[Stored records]
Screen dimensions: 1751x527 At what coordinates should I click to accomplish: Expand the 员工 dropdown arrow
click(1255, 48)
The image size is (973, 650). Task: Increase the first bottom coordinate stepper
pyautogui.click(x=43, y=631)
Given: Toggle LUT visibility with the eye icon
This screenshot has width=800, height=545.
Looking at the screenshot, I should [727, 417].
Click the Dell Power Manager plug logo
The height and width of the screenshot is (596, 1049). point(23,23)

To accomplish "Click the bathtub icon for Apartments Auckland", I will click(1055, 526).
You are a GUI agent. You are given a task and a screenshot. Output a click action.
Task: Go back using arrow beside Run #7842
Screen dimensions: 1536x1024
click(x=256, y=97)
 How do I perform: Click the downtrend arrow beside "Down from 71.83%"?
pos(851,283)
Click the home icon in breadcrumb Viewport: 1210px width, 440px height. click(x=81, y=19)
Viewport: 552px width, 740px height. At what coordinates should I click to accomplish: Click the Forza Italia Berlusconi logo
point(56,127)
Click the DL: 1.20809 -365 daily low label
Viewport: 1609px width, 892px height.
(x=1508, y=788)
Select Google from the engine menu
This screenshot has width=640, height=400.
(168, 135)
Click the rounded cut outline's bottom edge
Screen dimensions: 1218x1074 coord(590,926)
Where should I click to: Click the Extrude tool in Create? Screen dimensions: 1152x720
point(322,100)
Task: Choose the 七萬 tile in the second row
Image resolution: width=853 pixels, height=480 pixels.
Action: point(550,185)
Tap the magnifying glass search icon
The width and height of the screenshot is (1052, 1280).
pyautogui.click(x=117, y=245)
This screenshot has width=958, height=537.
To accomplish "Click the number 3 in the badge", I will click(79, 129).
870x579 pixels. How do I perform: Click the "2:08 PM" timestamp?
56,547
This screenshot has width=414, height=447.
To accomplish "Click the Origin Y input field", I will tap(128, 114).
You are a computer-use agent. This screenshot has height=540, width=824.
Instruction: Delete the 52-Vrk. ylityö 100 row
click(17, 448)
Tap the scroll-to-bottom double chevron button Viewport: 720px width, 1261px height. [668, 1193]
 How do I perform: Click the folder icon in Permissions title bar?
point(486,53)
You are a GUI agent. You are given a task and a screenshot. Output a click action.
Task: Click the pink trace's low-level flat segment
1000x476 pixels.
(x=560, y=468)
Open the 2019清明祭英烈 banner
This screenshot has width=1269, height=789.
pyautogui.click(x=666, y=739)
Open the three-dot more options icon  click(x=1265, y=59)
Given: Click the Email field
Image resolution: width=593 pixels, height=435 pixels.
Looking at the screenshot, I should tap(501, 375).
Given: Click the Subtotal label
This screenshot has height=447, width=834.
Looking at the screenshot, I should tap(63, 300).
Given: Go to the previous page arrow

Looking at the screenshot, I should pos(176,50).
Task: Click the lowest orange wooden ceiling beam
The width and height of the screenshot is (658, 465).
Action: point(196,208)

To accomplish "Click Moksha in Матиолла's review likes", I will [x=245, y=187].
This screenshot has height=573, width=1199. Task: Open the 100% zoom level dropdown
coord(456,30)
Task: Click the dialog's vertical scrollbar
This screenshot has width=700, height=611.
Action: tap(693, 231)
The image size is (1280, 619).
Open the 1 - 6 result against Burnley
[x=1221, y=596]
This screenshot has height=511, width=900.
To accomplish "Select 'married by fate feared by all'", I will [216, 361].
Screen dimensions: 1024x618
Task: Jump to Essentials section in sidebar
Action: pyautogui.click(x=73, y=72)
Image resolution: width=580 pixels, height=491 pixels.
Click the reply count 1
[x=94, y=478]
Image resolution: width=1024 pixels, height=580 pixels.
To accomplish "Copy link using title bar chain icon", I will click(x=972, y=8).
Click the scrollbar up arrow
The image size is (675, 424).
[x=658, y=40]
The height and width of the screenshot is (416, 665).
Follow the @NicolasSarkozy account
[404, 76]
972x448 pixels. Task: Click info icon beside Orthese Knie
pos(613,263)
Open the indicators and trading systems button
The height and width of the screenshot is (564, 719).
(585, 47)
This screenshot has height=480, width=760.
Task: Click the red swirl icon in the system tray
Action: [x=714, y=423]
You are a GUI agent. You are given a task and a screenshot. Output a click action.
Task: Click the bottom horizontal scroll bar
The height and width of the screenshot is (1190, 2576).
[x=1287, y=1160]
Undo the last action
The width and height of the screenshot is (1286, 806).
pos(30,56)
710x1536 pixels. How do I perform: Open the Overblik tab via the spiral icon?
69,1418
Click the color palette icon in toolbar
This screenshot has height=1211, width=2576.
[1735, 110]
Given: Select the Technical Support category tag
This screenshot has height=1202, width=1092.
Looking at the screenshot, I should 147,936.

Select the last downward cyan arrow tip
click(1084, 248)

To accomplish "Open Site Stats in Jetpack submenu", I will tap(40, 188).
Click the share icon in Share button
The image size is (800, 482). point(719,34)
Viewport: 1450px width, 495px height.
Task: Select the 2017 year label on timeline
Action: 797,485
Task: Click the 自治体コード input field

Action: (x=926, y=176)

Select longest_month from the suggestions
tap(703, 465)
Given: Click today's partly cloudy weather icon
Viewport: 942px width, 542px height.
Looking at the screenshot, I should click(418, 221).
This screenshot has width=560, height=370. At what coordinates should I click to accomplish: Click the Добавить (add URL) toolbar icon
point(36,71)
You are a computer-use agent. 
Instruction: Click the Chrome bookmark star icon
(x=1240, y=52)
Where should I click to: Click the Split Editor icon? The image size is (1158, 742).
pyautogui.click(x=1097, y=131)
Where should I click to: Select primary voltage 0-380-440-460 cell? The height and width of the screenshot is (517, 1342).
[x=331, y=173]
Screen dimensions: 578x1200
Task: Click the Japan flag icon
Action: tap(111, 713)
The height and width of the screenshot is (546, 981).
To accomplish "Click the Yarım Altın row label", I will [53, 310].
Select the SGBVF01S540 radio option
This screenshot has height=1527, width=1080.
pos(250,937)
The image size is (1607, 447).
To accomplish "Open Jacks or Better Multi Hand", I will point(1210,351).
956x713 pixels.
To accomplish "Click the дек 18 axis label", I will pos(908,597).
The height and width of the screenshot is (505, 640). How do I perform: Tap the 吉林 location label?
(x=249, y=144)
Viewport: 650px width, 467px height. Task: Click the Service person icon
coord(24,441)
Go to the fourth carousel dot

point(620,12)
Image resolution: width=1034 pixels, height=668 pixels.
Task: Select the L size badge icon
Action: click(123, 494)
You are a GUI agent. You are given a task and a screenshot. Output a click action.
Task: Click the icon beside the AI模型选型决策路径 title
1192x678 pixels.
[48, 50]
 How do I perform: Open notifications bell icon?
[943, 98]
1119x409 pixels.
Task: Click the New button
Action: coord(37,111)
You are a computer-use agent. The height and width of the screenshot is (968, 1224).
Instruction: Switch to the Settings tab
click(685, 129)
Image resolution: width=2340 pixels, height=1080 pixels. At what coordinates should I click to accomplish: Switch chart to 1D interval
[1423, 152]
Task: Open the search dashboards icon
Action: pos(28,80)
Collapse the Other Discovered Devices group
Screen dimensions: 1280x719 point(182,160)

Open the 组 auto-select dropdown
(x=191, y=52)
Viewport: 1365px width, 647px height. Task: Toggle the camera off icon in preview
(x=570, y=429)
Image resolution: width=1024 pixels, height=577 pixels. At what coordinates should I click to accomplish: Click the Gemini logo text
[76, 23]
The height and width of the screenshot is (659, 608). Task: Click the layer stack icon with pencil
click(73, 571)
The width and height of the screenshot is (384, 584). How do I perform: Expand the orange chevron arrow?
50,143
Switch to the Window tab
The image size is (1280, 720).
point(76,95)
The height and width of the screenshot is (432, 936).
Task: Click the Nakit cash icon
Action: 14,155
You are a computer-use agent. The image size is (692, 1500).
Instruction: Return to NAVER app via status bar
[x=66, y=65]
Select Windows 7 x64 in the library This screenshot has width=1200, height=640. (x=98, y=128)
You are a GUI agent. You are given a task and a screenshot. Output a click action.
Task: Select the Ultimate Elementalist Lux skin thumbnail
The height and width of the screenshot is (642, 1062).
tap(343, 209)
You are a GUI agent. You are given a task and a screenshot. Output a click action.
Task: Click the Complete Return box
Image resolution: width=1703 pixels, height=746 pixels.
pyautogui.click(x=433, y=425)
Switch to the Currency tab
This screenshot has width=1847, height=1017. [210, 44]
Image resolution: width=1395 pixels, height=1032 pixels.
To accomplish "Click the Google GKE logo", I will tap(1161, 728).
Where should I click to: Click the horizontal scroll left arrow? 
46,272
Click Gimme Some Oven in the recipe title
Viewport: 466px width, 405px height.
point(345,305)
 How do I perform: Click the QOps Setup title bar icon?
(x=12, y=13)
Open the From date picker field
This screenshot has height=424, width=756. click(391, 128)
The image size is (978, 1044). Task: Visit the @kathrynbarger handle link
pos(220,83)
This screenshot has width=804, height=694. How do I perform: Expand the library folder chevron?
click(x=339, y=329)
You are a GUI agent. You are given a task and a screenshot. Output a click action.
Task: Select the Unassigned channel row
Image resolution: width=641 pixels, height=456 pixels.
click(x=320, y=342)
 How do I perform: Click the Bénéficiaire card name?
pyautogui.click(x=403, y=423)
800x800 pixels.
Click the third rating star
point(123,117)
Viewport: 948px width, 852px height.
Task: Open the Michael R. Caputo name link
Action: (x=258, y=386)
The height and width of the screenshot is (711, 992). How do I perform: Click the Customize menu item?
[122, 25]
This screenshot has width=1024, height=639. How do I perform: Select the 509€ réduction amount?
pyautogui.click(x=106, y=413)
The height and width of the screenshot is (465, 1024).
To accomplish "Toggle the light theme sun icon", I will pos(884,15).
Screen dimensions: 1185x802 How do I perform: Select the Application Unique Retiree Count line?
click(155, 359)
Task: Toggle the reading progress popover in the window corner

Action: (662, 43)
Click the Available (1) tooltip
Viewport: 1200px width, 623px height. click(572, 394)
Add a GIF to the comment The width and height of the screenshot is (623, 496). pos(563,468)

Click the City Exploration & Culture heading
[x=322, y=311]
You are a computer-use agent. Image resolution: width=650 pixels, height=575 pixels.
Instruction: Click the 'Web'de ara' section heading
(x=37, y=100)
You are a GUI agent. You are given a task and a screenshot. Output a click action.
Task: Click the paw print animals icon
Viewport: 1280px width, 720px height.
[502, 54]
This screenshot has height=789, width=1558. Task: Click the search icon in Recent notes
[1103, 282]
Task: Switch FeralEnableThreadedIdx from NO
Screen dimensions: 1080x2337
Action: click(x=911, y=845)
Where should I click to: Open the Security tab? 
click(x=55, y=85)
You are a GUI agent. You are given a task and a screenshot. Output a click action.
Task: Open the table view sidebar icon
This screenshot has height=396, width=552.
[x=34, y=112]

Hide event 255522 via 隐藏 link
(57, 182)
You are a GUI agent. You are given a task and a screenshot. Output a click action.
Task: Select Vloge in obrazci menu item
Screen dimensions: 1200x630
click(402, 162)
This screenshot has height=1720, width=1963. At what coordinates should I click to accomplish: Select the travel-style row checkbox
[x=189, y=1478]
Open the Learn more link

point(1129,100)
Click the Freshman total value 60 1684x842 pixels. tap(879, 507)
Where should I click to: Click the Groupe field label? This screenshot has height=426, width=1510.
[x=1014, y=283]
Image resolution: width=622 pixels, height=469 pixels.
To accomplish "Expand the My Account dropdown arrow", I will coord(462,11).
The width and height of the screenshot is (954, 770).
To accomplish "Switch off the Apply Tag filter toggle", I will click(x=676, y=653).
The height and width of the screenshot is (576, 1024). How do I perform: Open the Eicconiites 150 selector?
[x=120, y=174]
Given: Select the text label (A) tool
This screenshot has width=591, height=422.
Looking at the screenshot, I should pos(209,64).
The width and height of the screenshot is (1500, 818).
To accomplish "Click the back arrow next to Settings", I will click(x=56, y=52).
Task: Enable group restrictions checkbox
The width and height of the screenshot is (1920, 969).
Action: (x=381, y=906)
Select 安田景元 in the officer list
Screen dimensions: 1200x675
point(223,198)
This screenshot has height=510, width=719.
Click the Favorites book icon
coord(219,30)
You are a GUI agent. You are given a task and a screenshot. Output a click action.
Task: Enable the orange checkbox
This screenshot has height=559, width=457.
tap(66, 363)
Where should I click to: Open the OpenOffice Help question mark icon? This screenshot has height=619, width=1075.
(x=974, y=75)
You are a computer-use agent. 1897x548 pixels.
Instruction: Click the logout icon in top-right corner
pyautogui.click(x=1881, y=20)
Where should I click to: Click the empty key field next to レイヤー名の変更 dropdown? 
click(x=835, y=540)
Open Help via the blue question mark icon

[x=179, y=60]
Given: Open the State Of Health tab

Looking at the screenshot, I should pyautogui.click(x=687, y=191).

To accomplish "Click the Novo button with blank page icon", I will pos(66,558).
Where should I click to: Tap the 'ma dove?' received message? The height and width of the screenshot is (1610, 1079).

Task item:
Could you return every line from the entries above in which the string "scrollbar" occurs?

Answer to the exercise:
Task: Click the dialog's vertical scrollbar
Click the scrollbar up arrow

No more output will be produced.